We describe the G and D based on end-to-end pipeline model. Training G has the objective of increasing the possibility that D will make a mistake, and this framework is similar to a two-player minimax game. The G consists of encoder–decoder architecture $G_1$ and $G_2$ where we emphasize utilizing only the normal video frames for training and using the reconstruction error to determine the part of the frame that turned out to be an anomaly. The encoder $G_1$ maps input samples to a latent plane: $G_{1}: M \rightarrow \beta $ and the decoder $G_2$ reconstructs the input video frame according to the latent features: $G_{2}: \beta \rightarrow {\overline{M}} $. The output of $G_1$ is then fed to the latent discriminator and the generated result ${\overline{M}}$ (obtained from $G_2$) is directly provided to D. The latent discriminator ($D_L$) obtains the latent distribution $\beta $ to the Gaussian distribution.

4.1 Network architecture

The network architecture of G and D constitutes with 2D-CNNs and a fully connected neural network (FC-layer) as shown in Figs. 3 and 4, respectively. When input samples are provided, 2-D CNNs are used to concurrently capture the appearance information and FC-layer is used to abstract the learned representation derived from 2-D CNNs. Similarly, the network design of D includes FC layers and 2-D CNNs, whereas the network design of $D_L$ consists of four FC-layer with sizes 1024, 1024, 1024, and 512 dimensions, respectively. Instead of using the $p_\mathrm{{normal}}$ distribution, the Gaussian noise is added as indicated in Eq. 3.
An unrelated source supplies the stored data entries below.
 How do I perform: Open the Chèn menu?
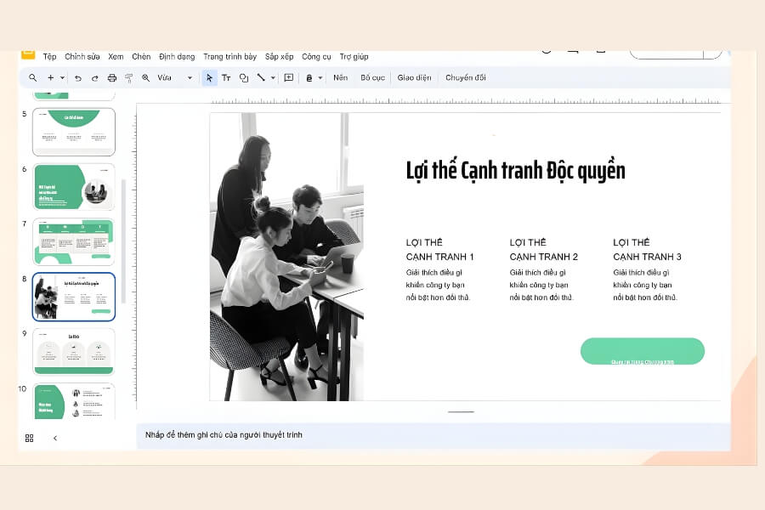coord(141,56)
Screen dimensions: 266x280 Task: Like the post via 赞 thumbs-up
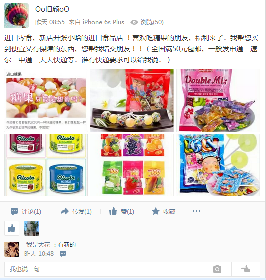click(113, 212)
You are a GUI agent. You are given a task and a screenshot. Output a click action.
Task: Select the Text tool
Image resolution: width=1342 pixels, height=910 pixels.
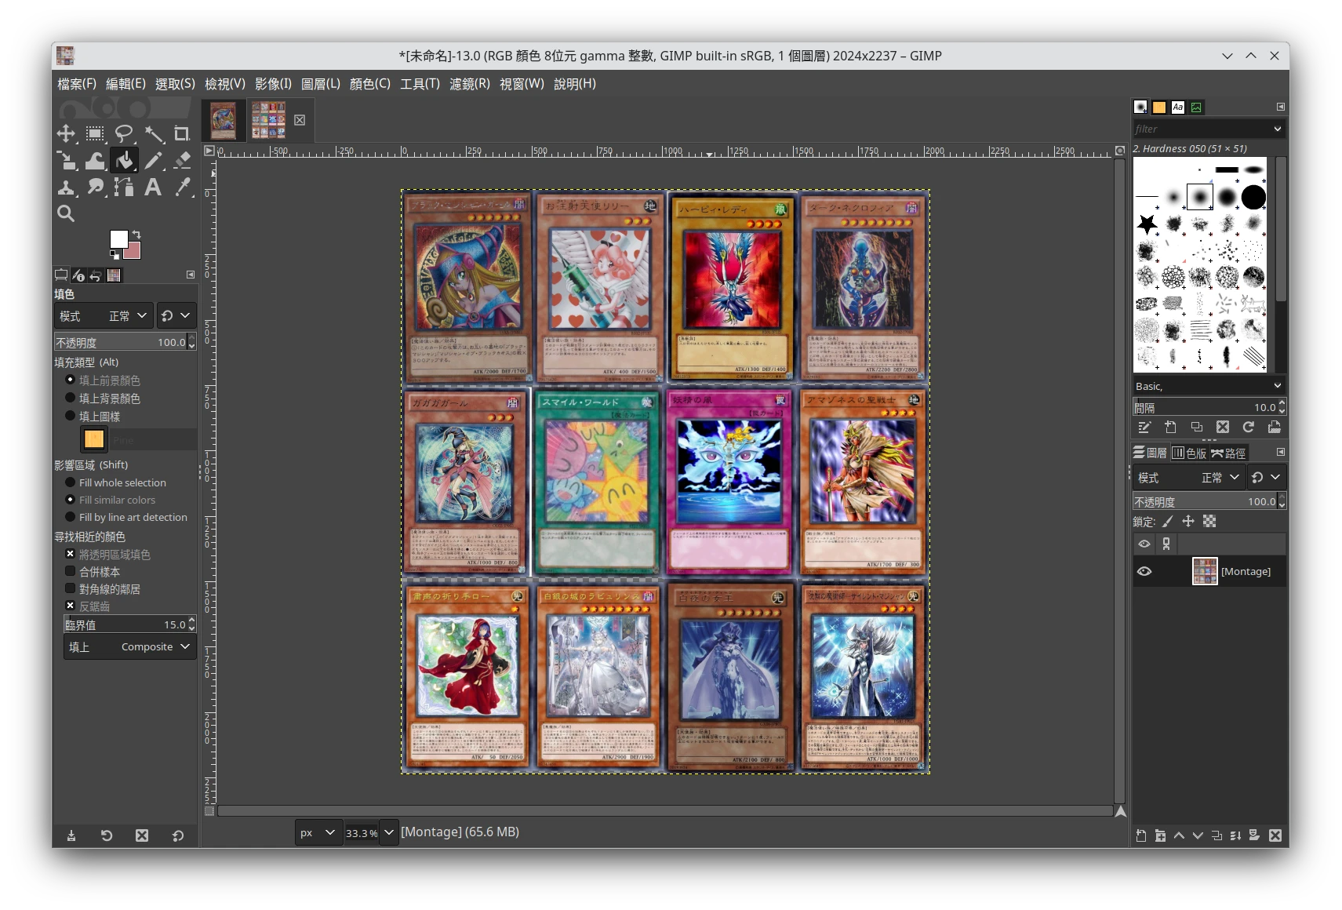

$$\begin{aligned} {\tilde{M}}= & {} \left( M \sim p_{\text{ normal } }\right) +\left( \eta \sim {\mathcal {N}}\left( 0, \sigma ^{2} {\textbf{I}}\right) \right) \nonumber \\{} & {} \quad \longrightarrow M^{\prime } \sim p_{\text{ normal } } \end{aligned}$$

(3)

where $\eta $ is sampled from ${\mathcal {N}}\left( 0, \sigma ^{2} {\textbf{I}}\right) $ which is a standard Gaussian distribution. The output of D and latent discriminator $D_L$ is in the range [0,1] which is defined as shown in Eq. 4 and 5, respectively.

$$\begin{aligned}{} & {} {\mathcal {D}}\left( {\overline{M}}\right) \in [0,1] \end{aligned}$$

(4)

$$\begin{aligned}{} & {} \mathcal {D_L}\left( {G_{1}}{({\tilde{M}})}\right) = \mathcal {D_L}\left( \beta \right) \in [0,1] \end{aligned}$$

(5)

The G acts as a transformer, transforming ${\tilde{M}}$ into $p_{t}$ distribution as shown in Eq. 6.

$$\begin{aligned} {G}\left( {\tilde{M}}\right) =G_{1} \cdot G_{2}\left( {\tilde{M}}\right) =\overline{{M}} \end{aligned}$$

(6)

We utilized the latent discriminator loss to take into account that the latent space follows the Gaussian distribution. The loss function for G is shown in Eq. 7.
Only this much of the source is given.